Yesterday was the 80th anniversary of the start of World War II, the deadliest violent conflict in human history.  Death tolls vary, but often reach 80 million souls.  What caused it?  Lists of proximate causes never end, but the only credible “root cause” is simply: ideas.  Three countries started World War II: Japan, Germany, and the Soviet Union.  While popular summaries rarely list the Soviets as initiators because Hitler double-crossed Stalin two years later, Molotov and Ribbentrop’s  so-called Treaty of Non-Aggression Between Germany and the Union of Soviet Socialist Republics was a Treaty of Aggression Against Poland, Finland, Latvia, Lithuania, Estonia, and Romania.  Don’t let anyone tell you otherwise.

What ideas led the leaders of Japan, Germany, and the Soviet Union to war?  The obvious answer is extreme nationalism – the view any action is morally praiseworthy if it advances the interests of your nation-state.  Heinrich Himmler said it best:

For the SS Man, one principle must apply absolutely: we must be honest, decent, loyal, and comradely to members of our own blood, and to no one else. What happens to the Russians, the Czechs, is totally indifferent to me… Whether other races live well or die of hunger is only of interest to me insofar as we need them as slaves for our culture; otherwise that doesn’t interest me. Whether 10,000 Russian women fall down from exhaustion in building a tank ditch is of interest to me only insofar as the tank ditches are finished for Germany.

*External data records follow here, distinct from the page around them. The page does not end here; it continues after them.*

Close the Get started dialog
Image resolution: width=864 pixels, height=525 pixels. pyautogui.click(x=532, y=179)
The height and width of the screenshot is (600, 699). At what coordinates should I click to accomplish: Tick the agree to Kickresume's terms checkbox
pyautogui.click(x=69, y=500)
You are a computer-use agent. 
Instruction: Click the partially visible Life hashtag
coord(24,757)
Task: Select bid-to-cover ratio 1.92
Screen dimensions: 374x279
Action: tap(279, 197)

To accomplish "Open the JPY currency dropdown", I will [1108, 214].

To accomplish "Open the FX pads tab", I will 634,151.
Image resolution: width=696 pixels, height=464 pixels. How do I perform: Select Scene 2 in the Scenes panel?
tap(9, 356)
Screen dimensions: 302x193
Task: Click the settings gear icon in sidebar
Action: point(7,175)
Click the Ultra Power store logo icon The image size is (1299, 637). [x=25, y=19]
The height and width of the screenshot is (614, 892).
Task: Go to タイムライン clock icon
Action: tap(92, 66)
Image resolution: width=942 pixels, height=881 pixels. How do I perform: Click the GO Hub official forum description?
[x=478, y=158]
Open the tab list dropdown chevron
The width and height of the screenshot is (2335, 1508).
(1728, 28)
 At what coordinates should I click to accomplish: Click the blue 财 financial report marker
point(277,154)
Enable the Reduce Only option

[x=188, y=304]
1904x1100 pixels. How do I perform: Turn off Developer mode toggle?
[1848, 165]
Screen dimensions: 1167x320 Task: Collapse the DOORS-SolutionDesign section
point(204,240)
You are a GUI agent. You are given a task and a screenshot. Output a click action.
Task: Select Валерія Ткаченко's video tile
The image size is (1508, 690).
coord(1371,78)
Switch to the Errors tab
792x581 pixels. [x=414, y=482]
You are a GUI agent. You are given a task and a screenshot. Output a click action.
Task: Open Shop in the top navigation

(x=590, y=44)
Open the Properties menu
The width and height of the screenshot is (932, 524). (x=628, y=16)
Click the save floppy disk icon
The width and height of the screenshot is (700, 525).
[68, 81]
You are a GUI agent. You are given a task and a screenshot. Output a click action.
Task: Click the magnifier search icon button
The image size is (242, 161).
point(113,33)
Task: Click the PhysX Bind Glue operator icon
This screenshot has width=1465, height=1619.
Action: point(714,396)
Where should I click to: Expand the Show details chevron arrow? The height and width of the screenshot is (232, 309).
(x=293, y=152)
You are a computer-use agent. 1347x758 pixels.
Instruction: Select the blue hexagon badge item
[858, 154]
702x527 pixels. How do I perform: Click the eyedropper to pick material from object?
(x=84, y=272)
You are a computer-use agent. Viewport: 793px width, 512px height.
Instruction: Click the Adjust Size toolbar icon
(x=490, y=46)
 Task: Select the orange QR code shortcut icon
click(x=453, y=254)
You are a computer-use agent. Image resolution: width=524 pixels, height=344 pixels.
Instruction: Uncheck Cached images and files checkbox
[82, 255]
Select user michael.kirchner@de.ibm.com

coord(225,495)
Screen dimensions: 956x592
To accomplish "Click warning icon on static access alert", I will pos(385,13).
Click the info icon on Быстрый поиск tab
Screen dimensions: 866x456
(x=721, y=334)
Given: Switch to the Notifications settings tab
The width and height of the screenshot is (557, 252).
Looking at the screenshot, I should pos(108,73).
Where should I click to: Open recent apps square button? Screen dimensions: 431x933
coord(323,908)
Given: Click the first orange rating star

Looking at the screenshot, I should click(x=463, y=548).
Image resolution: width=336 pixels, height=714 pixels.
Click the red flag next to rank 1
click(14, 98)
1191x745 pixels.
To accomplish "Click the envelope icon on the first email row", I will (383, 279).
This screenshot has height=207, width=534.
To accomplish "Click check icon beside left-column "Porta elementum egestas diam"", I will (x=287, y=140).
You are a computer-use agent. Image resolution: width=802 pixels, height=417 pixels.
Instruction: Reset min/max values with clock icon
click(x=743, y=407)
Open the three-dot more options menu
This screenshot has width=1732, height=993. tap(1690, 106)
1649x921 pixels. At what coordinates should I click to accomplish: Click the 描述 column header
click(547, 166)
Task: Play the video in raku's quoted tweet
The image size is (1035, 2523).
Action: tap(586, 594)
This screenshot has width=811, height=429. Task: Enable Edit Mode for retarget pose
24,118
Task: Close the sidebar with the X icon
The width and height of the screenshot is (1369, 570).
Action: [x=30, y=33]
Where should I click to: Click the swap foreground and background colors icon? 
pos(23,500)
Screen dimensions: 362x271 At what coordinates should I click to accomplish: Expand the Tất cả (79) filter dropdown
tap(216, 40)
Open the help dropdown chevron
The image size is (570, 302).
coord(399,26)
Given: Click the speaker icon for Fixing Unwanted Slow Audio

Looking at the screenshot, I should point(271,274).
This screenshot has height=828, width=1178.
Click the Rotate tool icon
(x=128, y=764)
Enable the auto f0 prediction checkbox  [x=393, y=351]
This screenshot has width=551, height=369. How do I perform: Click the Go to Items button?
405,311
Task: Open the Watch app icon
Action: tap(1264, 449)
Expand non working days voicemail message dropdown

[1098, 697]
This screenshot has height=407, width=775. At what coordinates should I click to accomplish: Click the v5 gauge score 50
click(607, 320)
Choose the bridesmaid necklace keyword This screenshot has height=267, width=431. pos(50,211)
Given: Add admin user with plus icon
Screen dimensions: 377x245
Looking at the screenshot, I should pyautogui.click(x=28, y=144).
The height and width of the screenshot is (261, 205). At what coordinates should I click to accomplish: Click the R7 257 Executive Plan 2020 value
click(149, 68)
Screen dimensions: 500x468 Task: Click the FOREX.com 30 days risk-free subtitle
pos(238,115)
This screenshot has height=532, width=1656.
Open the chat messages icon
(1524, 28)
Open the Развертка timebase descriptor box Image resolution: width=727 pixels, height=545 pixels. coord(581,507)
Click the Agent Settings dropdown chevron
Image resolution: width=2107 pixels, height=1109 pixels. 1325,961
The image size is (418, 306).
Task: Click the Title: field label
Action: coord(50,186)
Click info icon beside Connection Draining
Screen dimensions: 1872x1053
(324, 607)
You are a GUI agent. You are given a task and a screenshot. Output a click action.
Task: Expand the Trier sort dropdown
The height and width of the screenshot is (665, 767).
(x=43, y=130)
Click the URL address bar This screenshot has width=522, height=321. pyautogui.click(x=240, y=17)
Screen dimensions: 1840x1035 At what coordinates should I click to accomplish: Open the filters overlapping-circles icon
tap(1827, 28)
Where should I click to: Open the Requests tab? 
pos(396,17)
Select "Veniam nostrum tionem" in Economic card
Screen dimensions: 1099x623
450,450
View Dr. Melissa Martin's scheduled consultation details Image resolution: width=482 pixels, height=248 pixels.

…When somebody comes to me and says, I can’t build tank ditches with children or women. That’s inhumane, they’ll die doing it. Then I must say: You are a murderer of your own blood, since, if the tank ditches are not built, then German soldiers will die, and they are the sons of German mothers. That is our blood. That is how I would like to indoctrinate this SS, and, I believe, have indoctrinated, as one of the holiest laws of the future: our concern, our duty, is to our Folk, and to our blood. That is what we must care for and think about, work for and fight for, and nothing else. Everything else can be indifferent to us.

Almost everyone understands that Japan and Germany grew extremely nationalistic during the 1930s.  Few realize that the same holds for the Soviet Union as well.  Under Stalinism, anything that advanced the interests of the Soviet Union was the moral imperative – starting with the reabsorption of all the breakaway territories of the Russian Empire.

By itself, however, extreme nationalism need not generate war.  Rationally speaking, the best way to advance the national interest is with peace and consumerism.  The leadership of Japan, Germany, and the Soviet Union, however, all angrily rejected this bourgeois, “shopkeepers’” perspective.  Instead, they equated the national interest with the power and glory of the government – and angrily denounced Western “plutocracies.”

This was most obvious in the USSR, which deliberately eradicated the rich, business, and private property itself in order to build a totalitarian militarized society.  But Germany’s National Socialists had a similar vision.  Their goal was not to build an idyllic consumer society, but a mighty war machine.  Unlike the Soviets, however, the Nazis had the common-sense to harness the rich, business, and private property rather than destroy them.   As Hitler told Nazi defector Hermann Rauschning:

He had no intention, like Russia, of “liquidating” the possessing class. On the contrary, he would compel it to contribute by its abilities towards the building up of the new order. He could not afford to allow Germany to vegetate for years, as Russia had done, in famine and misery. Besides, the present owners of property would be grateful that their lives had been spared. They would be dependent and in a condition of permanent fear of worse things to come.

The same holds for Japan: Its leaders equated the national interest with the power and glory of the Japanese government, not the safety and prosperity of the Japanese people.  So while the Japanese government happily used the domestic rich and domestic business, it truly bled them dry during the war.  As Walter Scheidel explains in The Great Leveler:

Japan was once one of the most unequal countries on earth. In 1938, the country’s “1 percent” received 19.9 percent of all reported income before taxes and transfers. Within the next seven years, their share dropped by two-thirds, all the way down to 6.4 percent. More than half of this loss was incurred by the richest tenth of that top bracket: their income share collapsed from 9.2 percent to 1.9 percent in the same period, a decline by almost four-fifths.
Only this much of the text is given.